Saúde mental no trabalho: RH como agente de mudança

Em entrevista ao Metadados Convida, psicóloga Fernanda Biacchi destaca a importância do tema nas organizações

Saúde mental no trabalho: RH como agente de mudança

A saúde mental tem ganhado espaço nas organizações. Dois marcos legais contribuíram para isso. Um foi quando o burnout passou a ser reconhecido como doença ocupacional em janeiro de 2022. Outro foi em agosto 2024, quando a NR-1 incluiu os fatores de risco psicossociais no Programa de Gerenciamento de Riscos (PGR). A mensagem é clara: cuidar da saúde emocional dos colaboradores deixou de ser opcional.

Mas as empresas atentas ao assunto têm muito mais a ganhar do que simplesmente cumprir a lei. O bem-estar psicológico impacta na performance e na retenção dos profissionais. É isso que defende Fernanda Biacchi, psicóloga com formação em Gestão Estratégica de Pessoas, em entrevista ao Metadados Convida. Com experiência em projetos globais na América Latina, Estados Unidos e Europa, Fernanda atuou liderando iniciativas de desenvolvimento de times, recrutamento e performance em setores como tecnologia, mercado financeiro e startups.

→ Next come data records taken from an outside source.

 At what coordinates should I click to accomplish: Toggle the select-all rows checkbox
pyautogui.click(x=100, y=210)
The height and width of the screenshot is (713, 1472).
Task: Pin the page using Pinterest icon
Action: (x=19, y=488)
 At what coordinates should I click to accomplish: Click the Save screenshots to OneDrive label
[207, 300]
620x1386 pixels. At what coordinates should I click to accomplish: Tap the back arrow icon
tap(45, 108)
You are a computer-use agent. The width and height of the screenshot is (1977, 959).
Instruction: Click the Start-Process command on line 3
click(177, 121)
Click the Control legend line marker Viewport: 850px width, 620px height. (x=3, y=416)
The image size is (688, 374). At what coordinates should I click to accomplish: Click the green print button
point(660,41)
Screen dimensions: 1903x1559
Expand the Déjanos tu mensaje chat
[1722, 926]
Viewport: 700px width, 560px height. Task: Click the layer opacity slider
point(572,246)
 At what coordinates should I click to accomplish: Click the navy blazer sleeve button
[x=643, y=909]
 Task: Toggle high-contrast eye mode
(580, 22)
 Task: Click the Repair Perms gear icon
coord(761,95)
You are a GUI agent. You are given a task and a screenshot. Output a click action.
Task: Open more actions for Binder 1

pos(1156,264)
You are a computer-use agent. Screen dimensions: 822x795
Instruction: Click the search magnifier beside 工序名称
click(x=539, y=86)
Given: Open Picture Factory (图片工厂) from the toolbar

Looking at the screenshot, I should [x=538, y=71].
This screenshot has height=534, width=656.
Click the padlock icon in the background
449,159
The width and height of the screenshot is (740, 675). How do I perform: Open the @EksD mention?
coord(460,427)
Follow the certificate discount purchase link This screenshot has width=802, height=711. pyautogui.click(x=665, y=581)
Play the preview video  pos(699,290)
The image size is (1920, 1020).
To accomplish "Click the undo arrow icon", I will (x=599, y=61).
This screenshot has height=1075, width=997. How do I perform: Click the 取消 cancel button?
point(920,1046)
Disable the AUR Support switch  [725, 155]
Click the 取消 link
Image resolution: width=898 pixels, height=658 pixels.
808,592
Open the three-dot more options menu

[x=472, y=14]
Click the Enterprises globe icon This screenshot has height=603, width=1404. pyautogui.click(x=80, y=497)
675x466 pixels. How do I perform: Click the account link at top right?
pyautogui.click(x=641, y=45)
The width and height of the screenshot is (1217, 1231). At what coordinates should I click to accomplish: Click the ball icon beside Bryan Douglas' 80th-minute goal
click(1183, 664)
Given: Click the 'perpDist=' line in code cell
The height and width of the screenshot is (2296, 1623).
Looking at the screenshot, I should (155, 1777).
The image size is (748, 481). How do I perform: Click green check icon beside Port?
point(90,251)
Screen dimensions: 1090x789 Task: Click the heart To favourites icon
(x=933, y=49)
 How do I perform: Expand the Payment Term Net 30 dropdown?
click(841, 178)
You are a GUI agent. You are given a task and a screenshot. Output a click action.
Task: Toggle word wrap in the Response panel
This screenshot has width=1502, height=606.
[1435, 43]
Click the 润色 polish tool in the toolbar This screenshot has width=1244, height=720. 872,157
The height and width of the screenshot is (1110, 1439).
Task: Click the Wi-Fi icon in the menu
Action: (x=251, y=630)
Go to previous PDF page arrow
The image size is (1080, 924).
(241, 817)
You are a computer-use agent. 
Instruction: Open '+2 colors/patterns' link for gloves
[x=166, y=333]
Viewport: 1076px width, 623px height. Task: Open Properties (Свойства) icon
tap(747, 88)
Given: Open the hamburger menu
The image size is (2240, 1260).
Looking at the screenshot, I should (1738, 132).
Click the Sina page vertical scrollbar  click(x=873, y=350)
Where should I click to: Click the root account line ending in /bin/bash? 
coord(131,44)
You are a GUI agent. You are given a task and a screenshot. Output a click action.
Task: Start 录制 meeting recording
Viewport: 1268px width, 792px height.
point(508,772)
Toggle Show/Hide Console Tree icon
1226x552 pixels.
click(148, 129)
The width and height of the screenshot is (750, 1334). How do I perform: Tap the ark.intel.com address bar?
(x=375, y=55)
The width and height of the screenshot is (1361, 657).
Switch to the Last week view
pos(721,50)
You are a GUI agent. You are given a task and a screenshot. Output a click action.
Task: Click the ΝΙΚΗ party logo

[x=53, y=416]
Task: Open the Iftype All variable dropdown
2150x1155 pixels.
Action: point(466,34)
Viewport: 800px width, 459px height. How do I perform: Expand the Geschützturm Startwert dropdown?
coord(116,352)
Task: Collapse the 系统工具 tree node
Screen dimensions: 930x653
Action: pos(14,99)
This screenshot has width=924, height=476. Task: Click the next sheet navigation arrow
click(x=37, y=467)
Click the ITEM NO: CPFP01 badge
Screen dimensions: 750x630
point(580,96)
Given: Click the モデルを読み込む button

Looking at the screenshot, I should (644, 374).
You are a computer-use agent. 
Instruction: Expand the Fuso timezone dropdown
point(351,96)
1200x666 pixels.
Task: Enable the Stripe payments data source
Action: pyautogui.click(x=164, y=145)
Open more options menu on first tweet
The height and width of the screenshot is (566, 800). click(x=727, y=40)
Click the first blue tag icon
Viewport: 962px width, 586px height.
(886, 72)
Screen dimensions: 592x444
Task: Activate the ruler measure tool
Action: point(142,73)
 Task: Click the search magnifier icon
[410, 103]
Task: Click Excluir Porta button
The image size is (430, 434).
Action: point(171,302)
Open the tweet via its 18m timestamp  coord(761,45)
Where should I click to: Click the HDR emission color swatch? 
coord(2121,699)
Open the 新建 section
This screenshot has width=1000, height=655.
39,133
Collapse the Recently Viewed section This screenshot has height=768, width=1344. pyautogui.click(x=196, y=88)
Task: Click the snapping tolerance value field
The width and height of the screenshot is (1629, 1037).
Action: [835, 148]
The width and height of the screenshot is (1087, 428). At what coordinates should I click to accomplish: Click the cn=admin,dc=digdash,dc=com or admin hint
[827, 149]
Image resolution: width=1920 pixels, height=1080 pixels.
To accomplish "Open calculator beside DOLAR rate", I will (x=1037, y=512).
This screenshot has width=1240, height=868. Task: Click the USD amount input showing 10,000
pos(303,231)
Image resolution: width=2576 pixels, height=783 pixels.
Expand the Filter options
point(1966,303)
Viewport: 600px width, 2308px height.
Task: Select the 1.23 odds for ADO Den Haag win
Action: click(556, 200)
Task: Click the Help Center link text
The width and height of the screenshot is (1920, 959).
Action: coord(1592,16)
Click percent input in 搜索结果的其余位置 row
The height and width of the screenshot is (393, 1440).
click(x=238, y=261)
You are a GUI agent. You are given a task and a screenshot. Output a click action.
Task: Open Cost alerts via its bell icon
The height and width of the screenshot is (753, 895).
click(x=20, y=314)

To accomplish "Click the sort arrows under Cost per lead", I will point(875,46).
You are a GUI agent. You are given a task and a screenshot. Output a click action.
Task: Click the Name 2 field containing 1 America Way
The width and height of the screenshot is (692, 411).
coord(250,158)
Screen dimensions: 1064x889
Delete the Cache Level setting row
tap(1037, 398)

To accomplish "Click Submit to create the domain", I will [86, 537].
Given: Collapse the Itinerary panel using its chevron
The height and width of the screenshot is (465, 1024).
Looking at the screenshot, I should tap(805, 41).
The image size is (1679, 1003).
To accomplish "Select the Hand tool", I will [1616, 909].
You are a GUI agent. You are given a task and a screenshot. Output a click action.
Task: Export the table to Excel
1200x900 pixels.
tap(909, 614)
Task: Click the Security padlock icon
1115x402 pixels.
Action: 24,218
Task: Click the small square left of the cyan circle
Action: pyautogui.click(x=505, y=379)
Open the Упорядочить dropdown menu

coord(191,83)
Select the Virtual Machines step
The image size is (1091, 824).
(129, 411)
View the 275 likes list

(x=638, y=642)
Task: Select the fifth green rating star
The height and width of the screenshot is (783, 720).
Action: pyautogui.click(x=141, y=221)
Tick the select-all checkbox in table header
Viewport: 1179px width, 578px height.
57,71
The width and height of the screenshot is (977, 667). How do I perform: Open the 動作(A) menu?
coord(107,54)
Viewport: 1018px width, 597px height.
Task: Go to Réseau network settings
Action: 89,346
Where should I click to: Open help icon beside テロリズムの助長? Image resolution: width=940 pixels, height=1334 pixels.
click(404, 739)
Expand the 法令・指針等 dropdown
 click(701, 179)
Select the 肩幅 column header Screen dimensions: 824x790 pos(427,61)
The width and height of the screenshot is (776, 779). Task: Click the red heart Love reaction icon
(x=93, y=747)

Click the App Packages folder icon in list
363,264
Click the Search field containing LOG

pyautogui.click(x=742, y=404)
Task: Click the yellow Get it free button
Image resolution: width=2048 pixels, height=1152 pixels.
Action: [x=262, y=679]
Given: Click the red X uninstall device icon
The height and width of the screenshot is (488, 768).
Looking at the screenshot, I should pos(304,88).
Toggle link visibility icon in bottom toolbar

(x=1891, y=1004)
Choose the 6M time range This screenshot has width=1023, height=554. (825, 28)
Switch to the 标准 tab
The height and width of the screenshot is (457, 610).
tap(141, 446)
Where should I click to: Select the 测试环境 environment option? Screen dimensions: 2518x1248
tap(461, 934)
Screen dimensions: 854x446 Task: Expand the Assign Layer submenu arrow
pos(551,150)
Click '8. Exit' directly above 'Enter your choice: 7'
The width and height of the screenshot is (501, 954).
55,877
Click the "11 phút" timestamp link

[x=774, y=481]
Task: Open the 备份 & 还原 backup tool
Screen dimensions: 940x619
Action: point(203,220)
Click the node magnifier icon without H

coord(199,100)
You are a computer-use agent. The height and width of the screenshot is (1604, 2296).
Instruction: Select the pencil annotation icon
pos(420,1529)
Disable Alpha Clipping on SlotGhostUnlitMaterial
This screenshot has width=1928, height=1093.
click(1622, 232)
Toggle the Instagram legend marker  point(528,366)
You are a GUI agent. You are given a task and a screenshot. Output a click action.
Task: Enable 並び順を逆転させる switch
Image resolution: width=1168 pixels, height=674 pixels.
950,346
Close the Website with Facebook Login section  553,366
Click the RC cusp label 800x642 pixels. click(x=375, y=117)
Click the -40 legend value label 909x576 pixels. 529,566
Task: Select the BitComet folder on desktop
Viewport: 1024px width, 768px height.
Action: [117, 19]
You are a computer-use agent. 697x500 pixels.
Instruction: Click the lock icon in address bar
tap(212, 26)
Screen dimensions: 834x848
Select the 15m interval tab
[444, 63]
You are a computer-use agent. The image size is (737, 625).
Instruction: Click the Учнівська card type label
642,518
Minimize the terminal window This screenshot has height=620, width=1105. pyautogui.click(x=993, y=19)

Nesta entrevista, ela destaca o papel fundamental do RH como agente de mudança. Segundo a psicóloga, cabe ao setor traduzir a importância da saúde mental em números, dados e diagnósticos. Ela destaca ainda que o RH tem o papel de influenciar líderes e a cultura interna. Confira!

Metadados: Qual é a sua visão sobre o maior erro das empresas quando elas pensam em saúde mental no trabalho?

Fernanda: Hoje em dia, muito se fala de saúde mental no âmbito individual. As empresas precisam entender um pouco mais sobre o impacto da saúde mental principalmente na performance dos profissionais. Como esse tema vem ganhando espaço, a grande dificuldade é entender a importância desse tema no contexto organizacional. Não é apenas no individual, no aspecto de saúde mental de cada um, mas também no aspecto de performance, o quanto os profissionais vão conseguir entregar o que a empresa espera. Esse é um ponto bem relevante e superimportante que ainda existe uma certa dificuldade de as empresas entenderem.

Metadados: Quer dizer, quando a pessoa tem saúde mental, ela consegue entregar mais profissionalmente?

Fernanda: Exatamente. A gente já tem estudos que dizem que a produtividade realmente tem um percentual que aumenta se a saúde mental está boa. Inclusive, é um dado extremamente relevante para apresentar para as empresas ao defender essa pauta de saúde mental. Porque não é só o profissional estar ali, que a gente chama de presenteísmo. O profissional está presente, mas será que ele realmente está presente? Em termos de estar bem, ele está com a saúde mental boa para desenvolver um bom trabalho? Então, entra o fator de quanto a saúde mental impacta na performance dos profissionais.

Confira o vídeo com a entrevista completa!

Metadados: Muitas empresas fazem ações pontuais de saúde mental: tem palestras, entrega de brindes, sessões de ioga, massagem. Isso é suficiente ou é preciso buscar ações com mais efeito na saúde mental dos colaboradores?

Fernanda: Quando a gente faz algumas ações sem entender o que de fato acontece dentro das organizações, muitas vezes a gente nota que não é eficaz (fazer as ações). Daqui a pouco, vai ter algum afastamento ou baixa de performance. Por quê? Porque a gente não entendeu o contexto. Então, essas ações são preventivas. São ações necessárias também, porém, muitas vezes isso não vai resolver o problema daquela organização.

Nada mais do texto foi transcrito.